I'm still planning out the stove install on our ranch home, using a class A chimney. Where the stove is planned to sit, and with the manufacturer minimum chimney height, we'd be looking at a chimney sticking out the roof about 12-13 feet. However, using the 10-2-3 rule, we'd be in code to have the chimney be about 5-6 feet out the roof. At 5-6 feet, this would also put the chimney about 2-3 feet higher than the roofline (which is about 10 feet from where we'd be exiting the roof).

Is a 13' chimney (total from top of stove to where the raincap starts) enough to draft a hand-fired stove?

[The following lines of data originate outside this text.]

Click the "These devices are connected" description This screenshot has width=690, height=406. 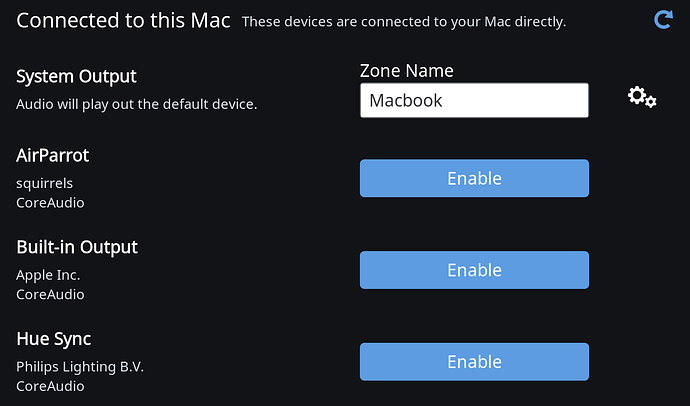tap(404, 22)
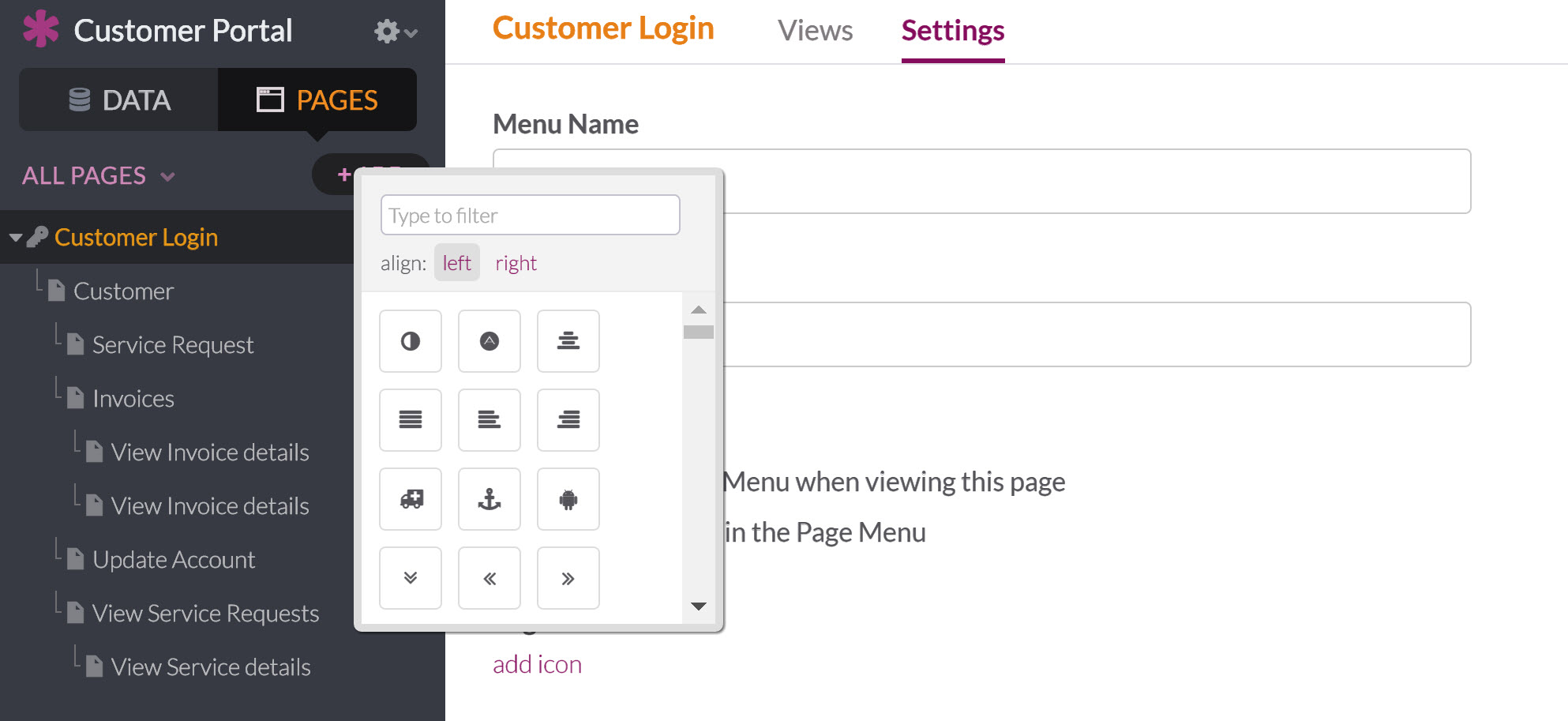Open the gear settings dropdown

pyautogui.click(x=395, y=32)
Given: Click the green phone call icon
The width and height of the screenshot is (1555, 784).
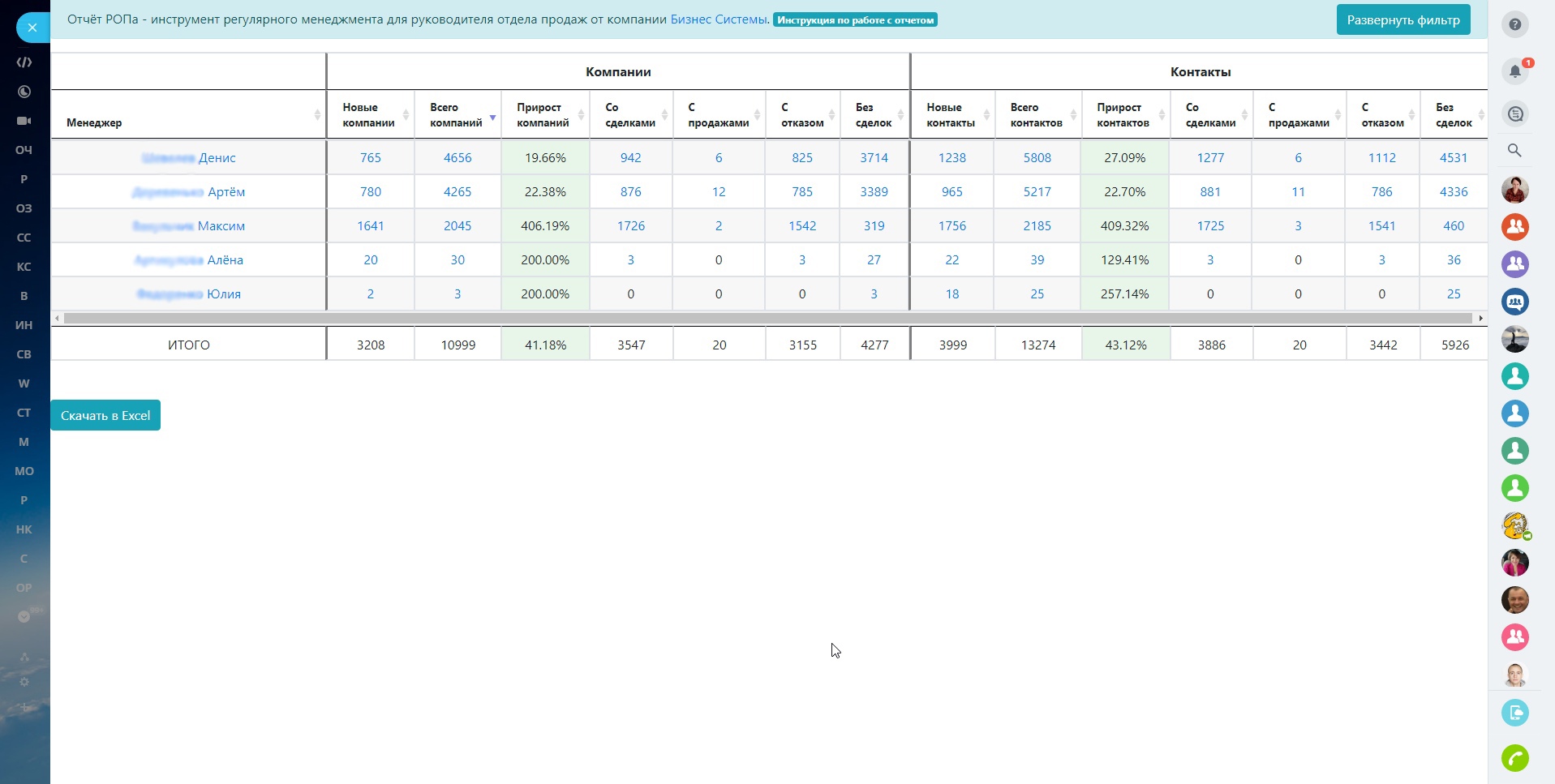Looking at the screenshot, I should coord(1514,758).
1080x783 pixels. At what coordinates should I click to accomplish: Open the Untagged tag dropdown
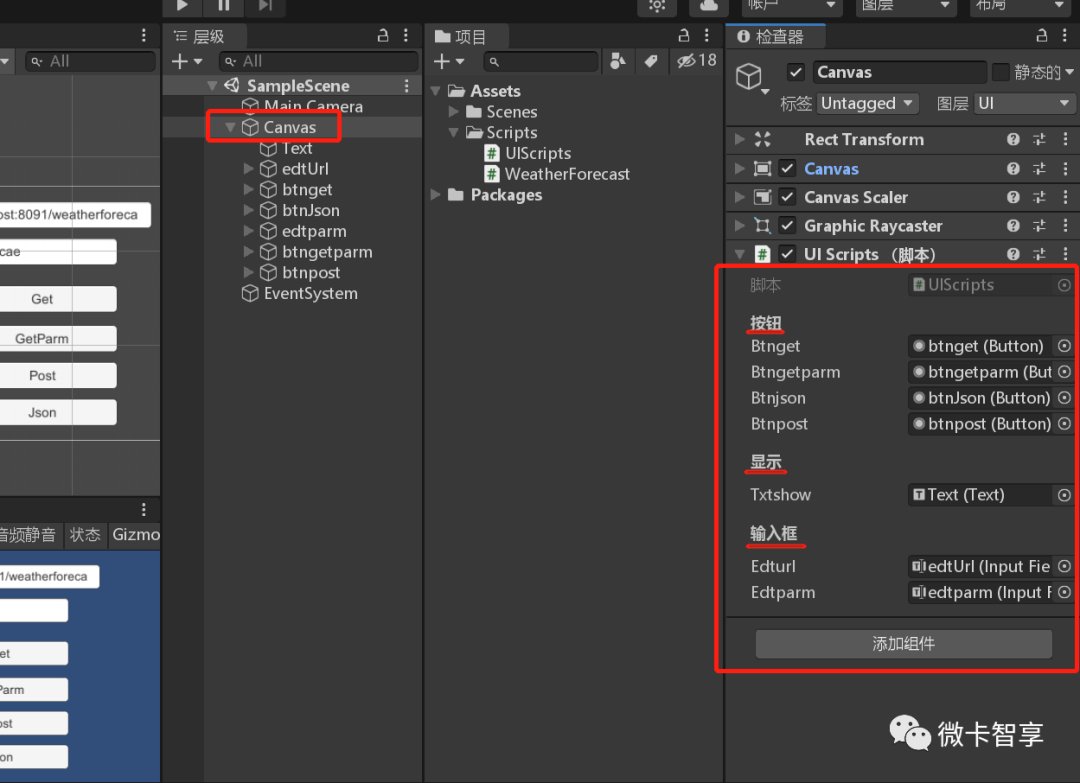click(x=866, y=103)
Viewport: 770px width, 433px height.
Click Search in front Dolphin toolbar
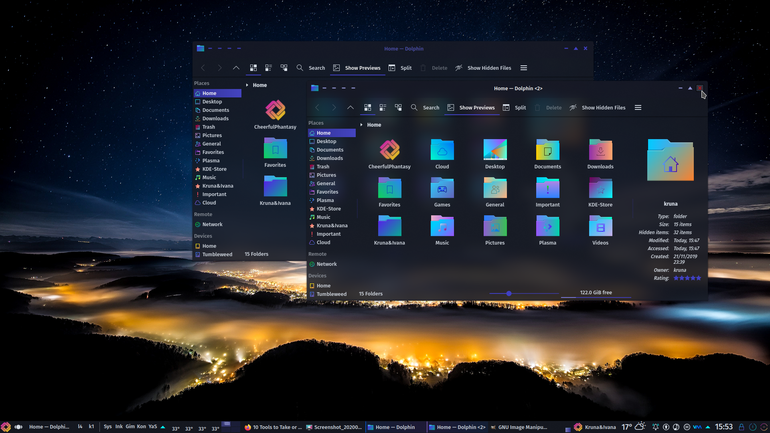click(425, 108)
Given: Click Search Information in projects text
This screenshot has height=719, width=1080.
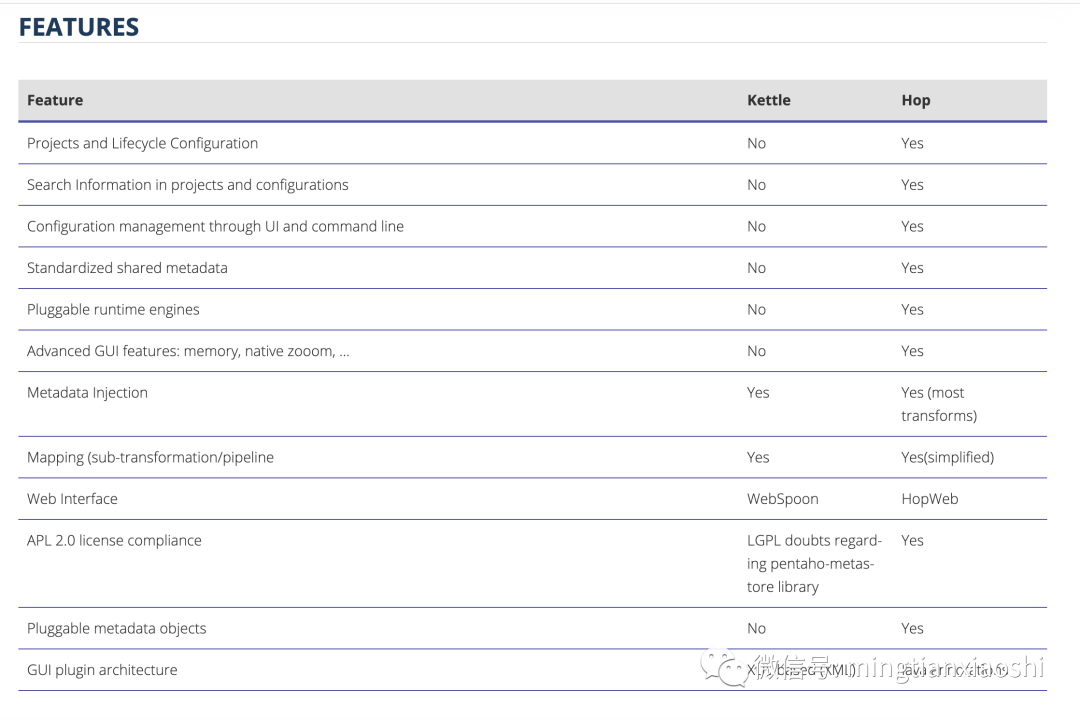Looking at the screenshot, I should [x=187, y=185].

Making it larger wouldn't be an issue EXCEPT cleaning the chimney would be nearly impossible for me if it gets too tall, and if I need to spend big $$ having someone with a cherry picker to clean it once or twice a year, I'm really not saving anything over the existing setup. I don't mind the extra work to burn coal (or wood), but not if it's also costing me more $$.

Alternatively, how difficult is it to remove a section of chimney to do the cleaning, then put it back when I'm done? I've personally not assembled a class A chimney before, but it looks like it just twists together, so I don't see why this wouldn't be an issue, but thought others would know better.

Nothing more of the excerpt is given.